◆ **Problem**
Present the listing from the line containing "Screen dimensions: 1162x778" up to and including the line containing "(x=657, y=904)" as a Markdown table with the columns Row and Line, skipping blank lines and omitting the pictures.

--- start of Records for this exercise ---

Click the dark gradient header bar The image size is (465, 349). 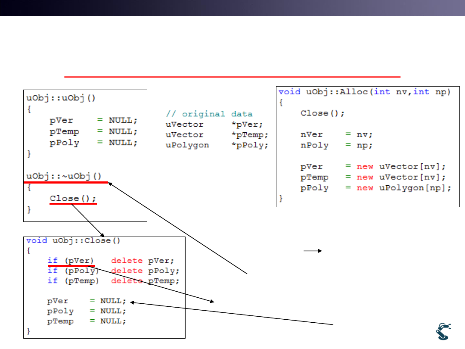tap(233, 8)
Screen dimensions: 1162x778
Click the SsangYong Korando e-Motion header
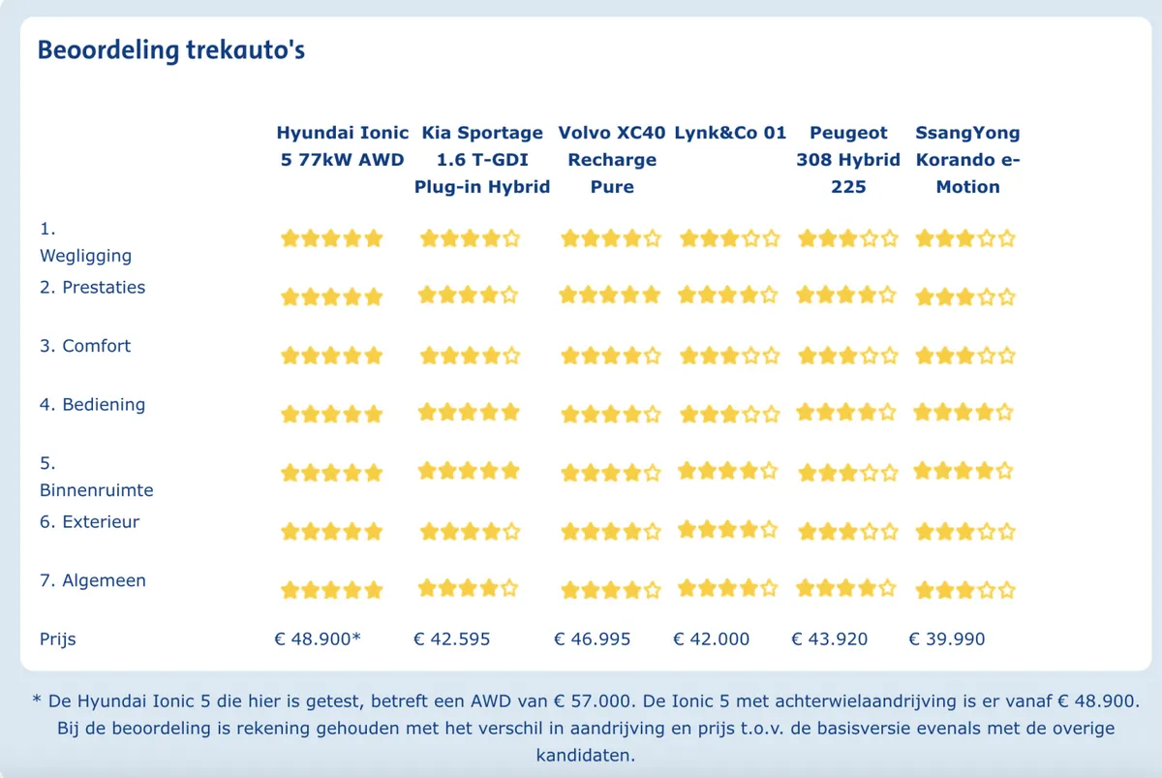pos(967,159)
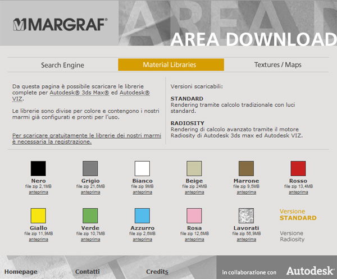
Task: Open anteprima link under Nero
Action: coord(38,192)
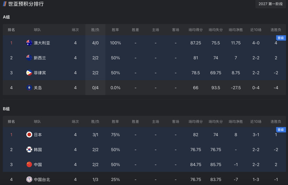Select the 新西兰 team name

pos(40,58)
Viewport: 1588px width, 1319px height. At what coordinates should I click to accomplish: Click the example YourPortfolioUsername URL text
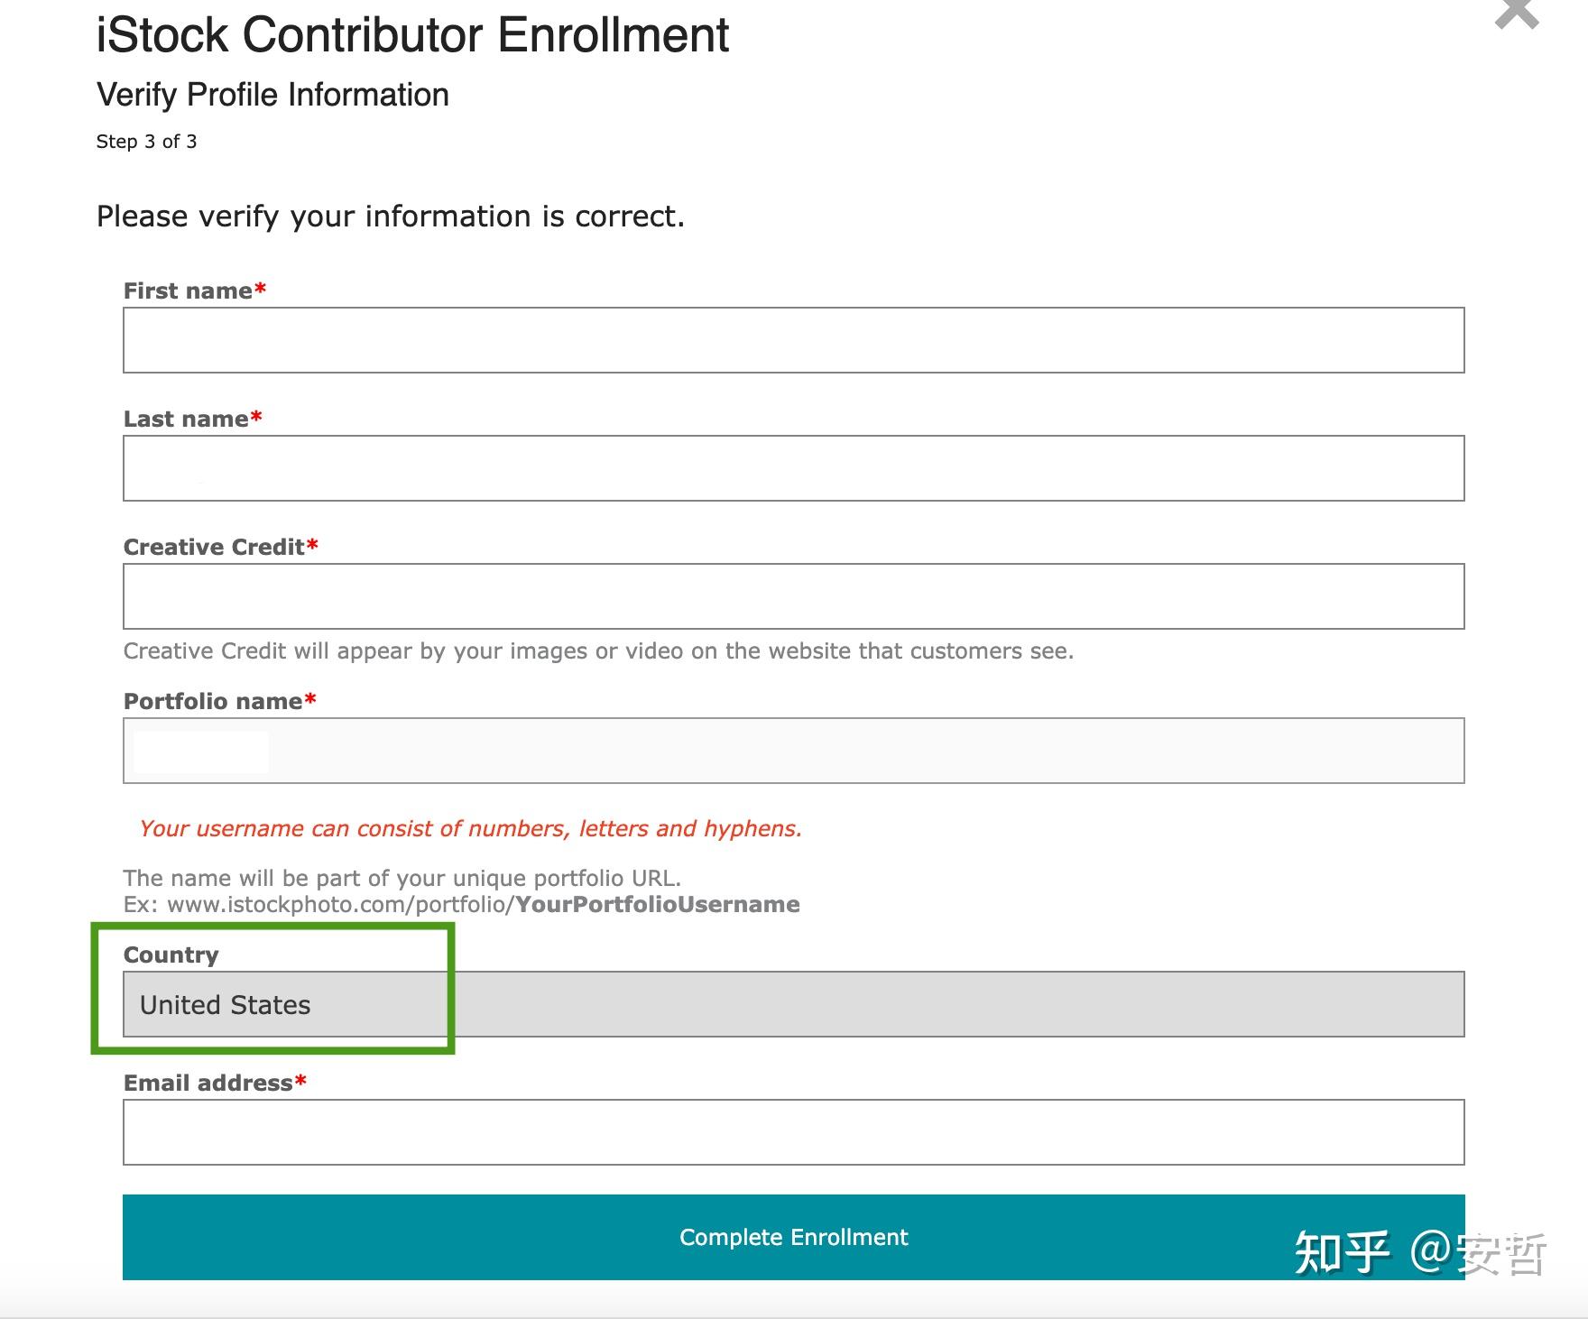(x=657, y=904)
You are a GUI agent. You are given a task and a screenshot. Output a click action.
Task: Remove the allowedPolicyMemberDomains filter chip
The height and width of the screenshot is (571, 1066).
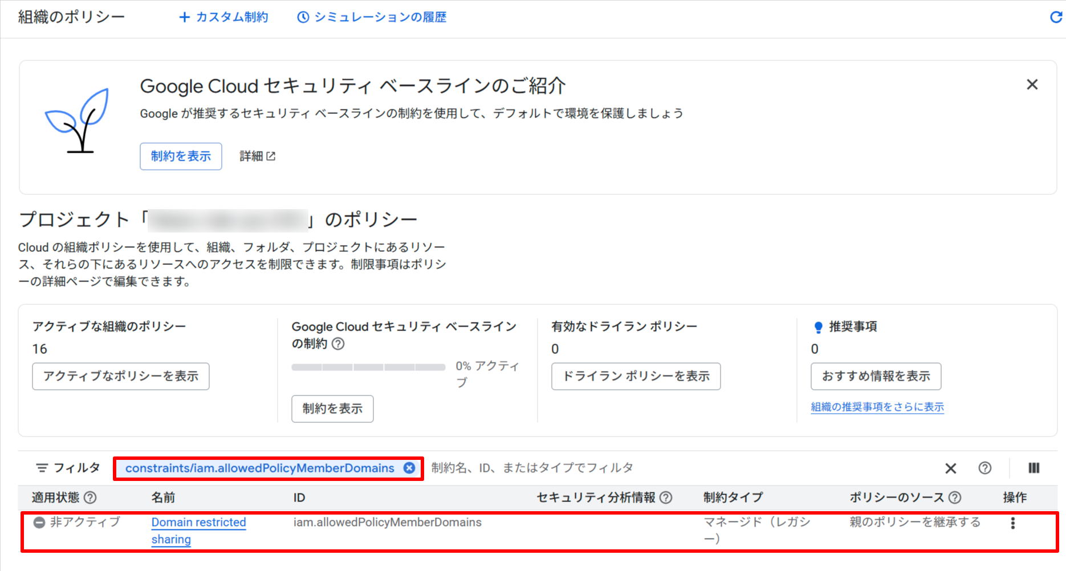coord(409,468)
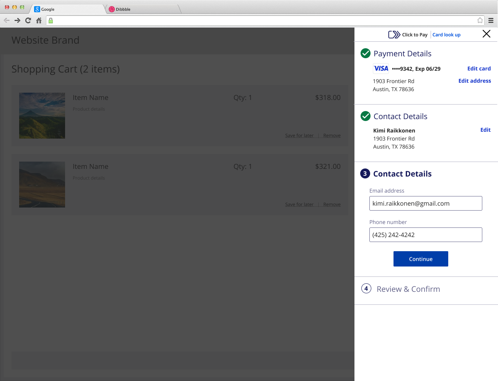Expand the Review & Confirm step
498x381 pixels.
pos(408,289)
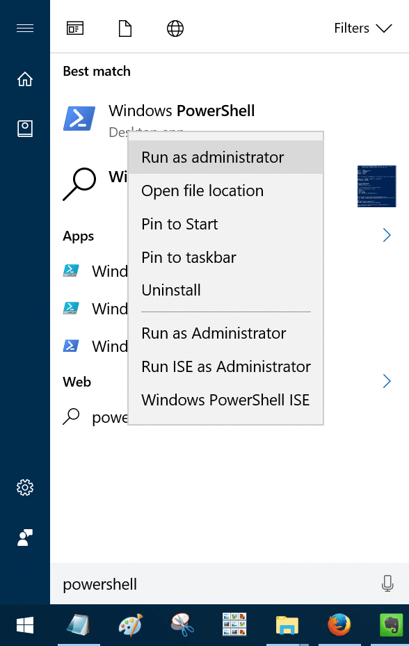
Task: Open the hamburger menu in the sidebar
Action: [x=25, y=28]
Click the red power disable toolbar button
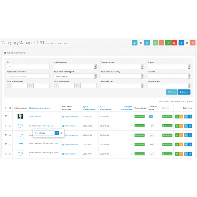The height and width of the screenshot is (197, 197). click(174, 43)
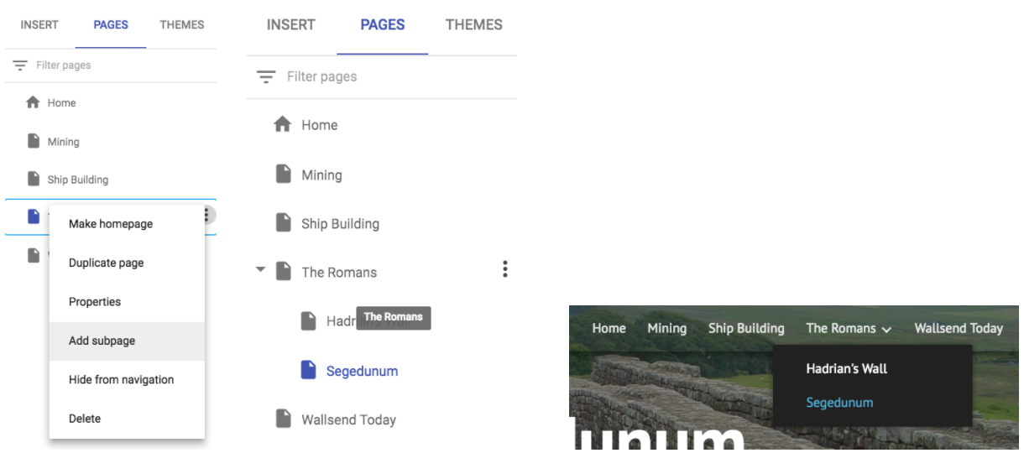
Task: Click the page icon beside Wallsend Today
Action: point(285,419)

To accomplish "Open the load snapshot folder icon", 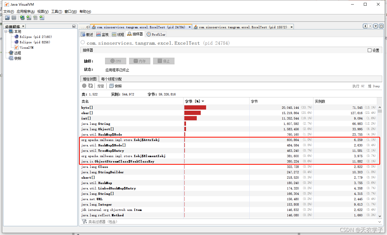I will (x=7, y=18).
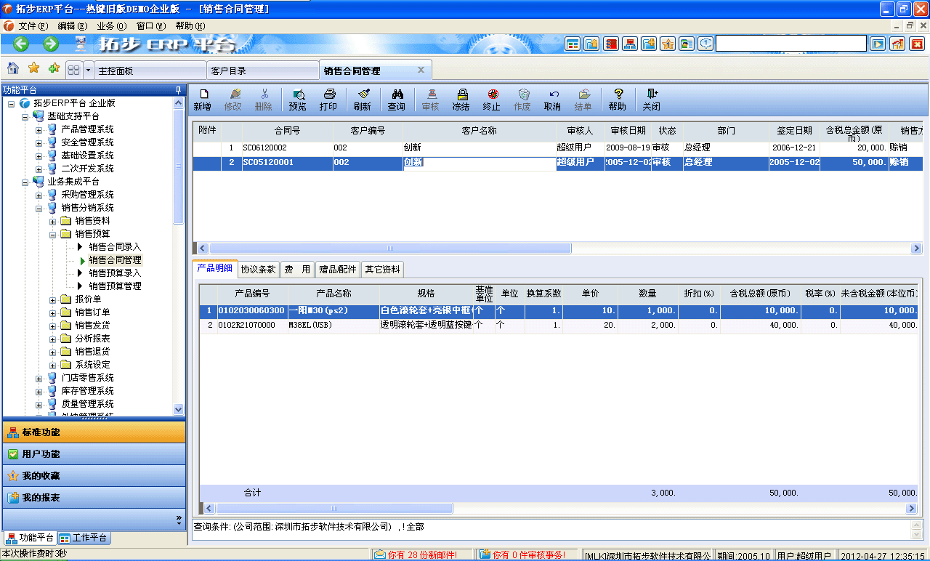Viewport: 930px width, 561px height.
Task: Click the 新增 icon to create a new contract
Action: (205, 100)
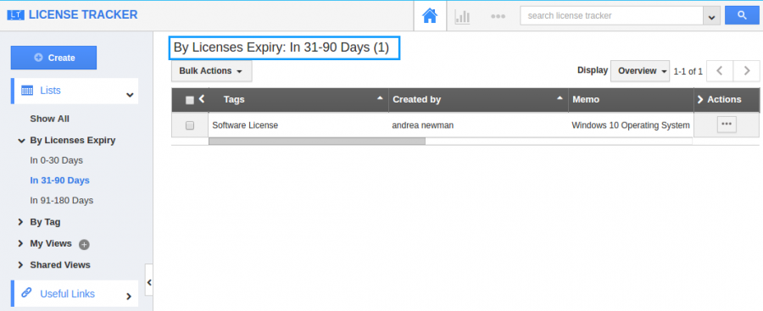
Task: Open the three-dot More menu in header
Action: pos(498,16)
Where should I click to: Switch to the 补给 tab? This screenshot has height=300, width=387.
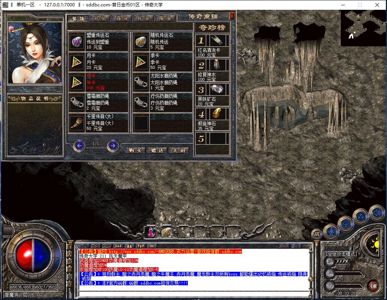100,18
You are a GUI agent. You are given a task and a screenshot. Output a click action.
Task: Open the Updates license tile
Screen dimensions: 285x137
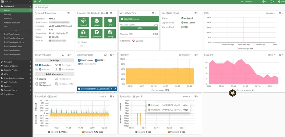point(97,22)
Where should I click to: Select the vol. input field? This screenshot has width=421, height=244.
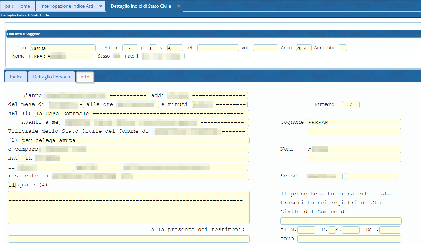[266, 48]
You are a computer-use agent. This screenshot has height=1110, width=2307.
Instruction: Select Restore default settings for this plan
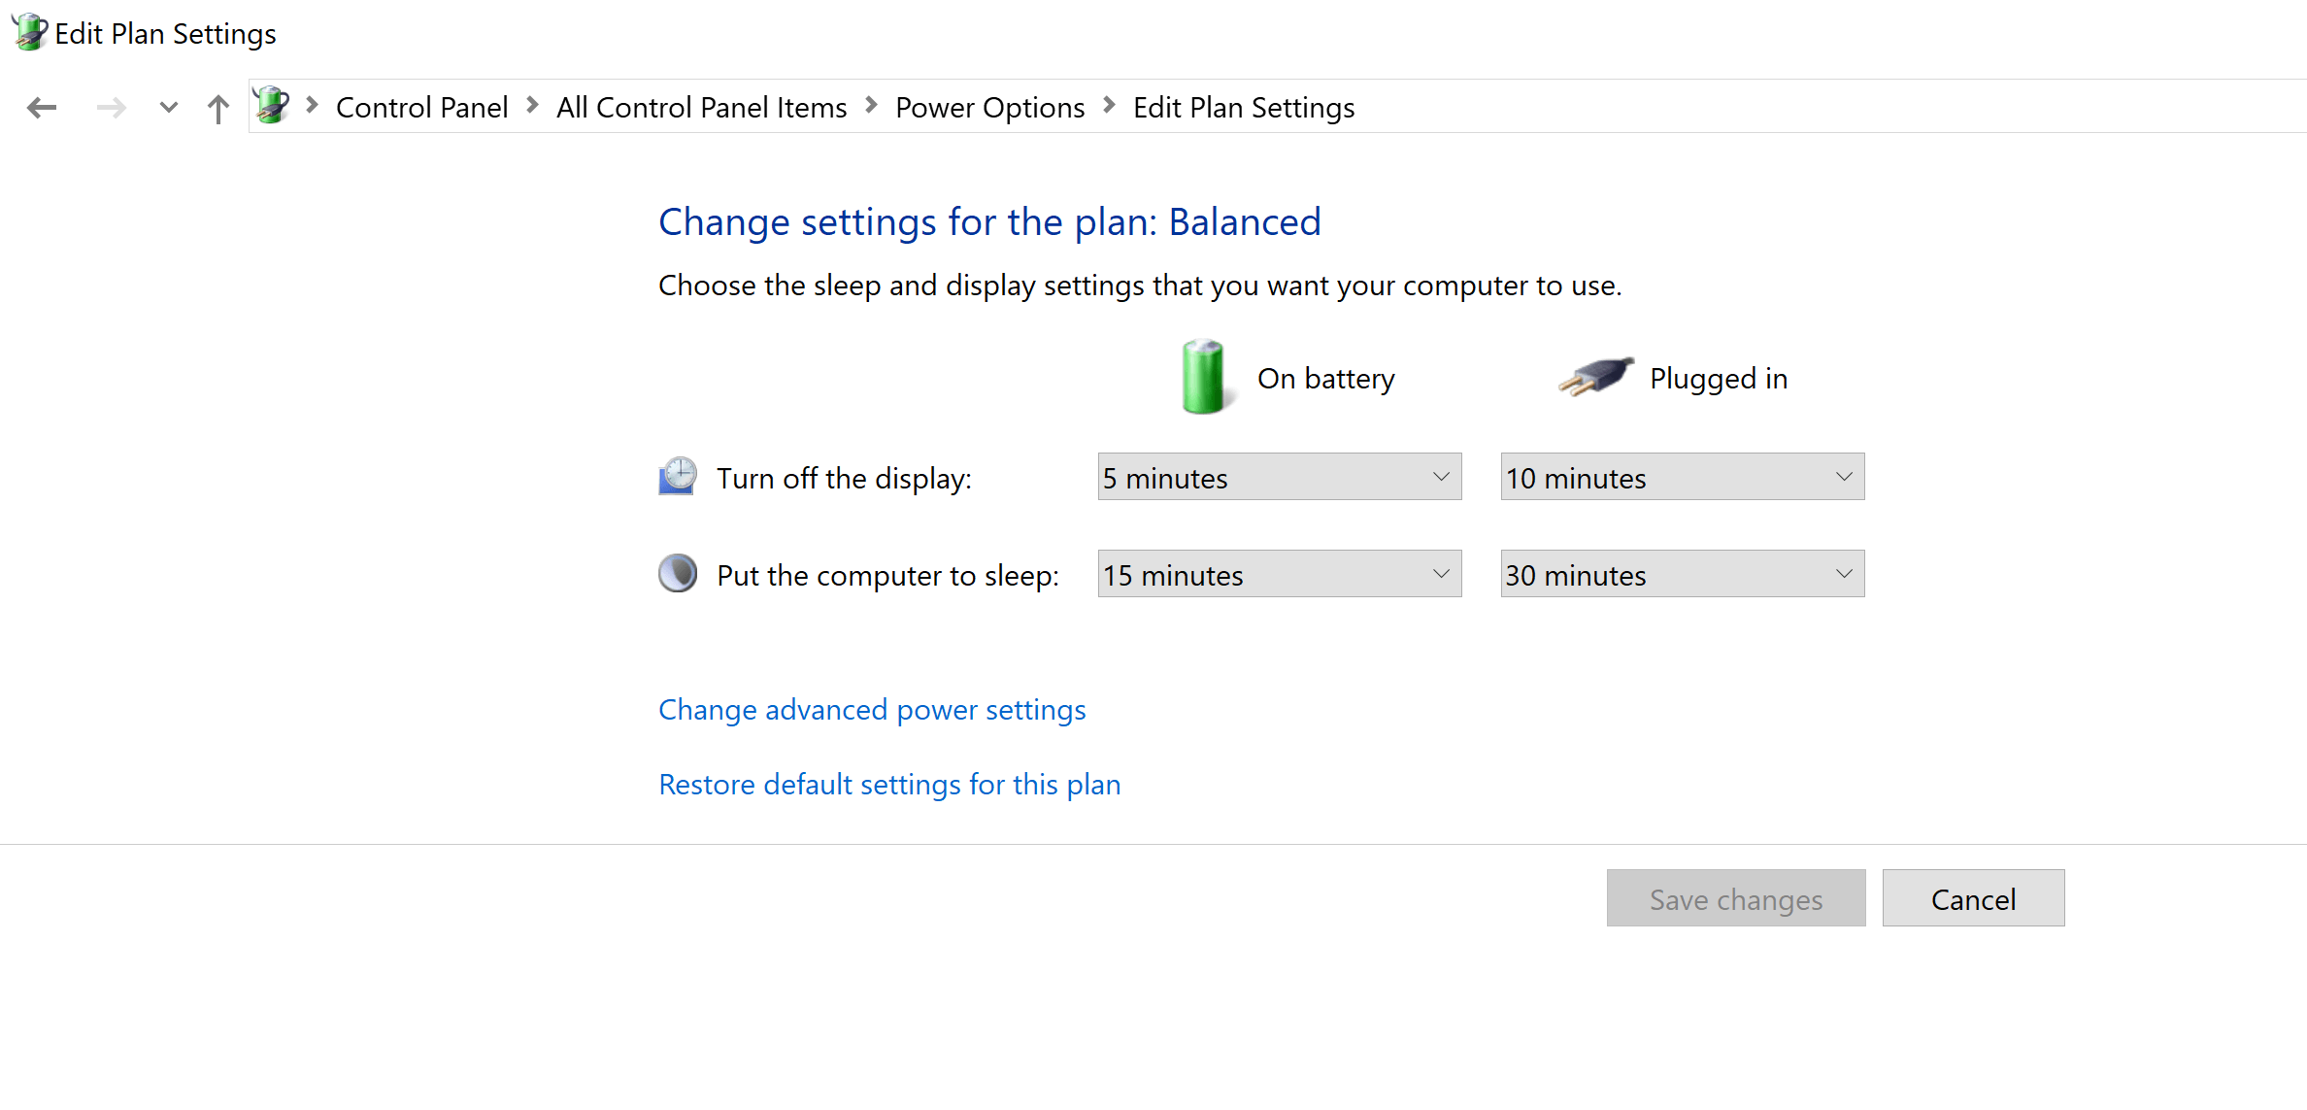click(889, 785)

--- end of Records for this exercise ---

◆ **The reply**
| Row | Line |
|---|---|
| 1 | Screen dimensions: 1162x778 |
| 2 | Click the SsangYong Korando e-Motion header |
| 3 | pos(967,159) |
| 4 | Task: Open anteprima link under Nero |
| 5 | Action: coord(38,192) |
| 6 | Select the 新西兰 team name |
| 7 | pos(40,58) |
| 8 | Viewport: 1588px width, 1319px height. At what coordinates should I click to accomplish: Click the example YourPortfolioUsername URL text |
| 9 | (x=657, y=904) |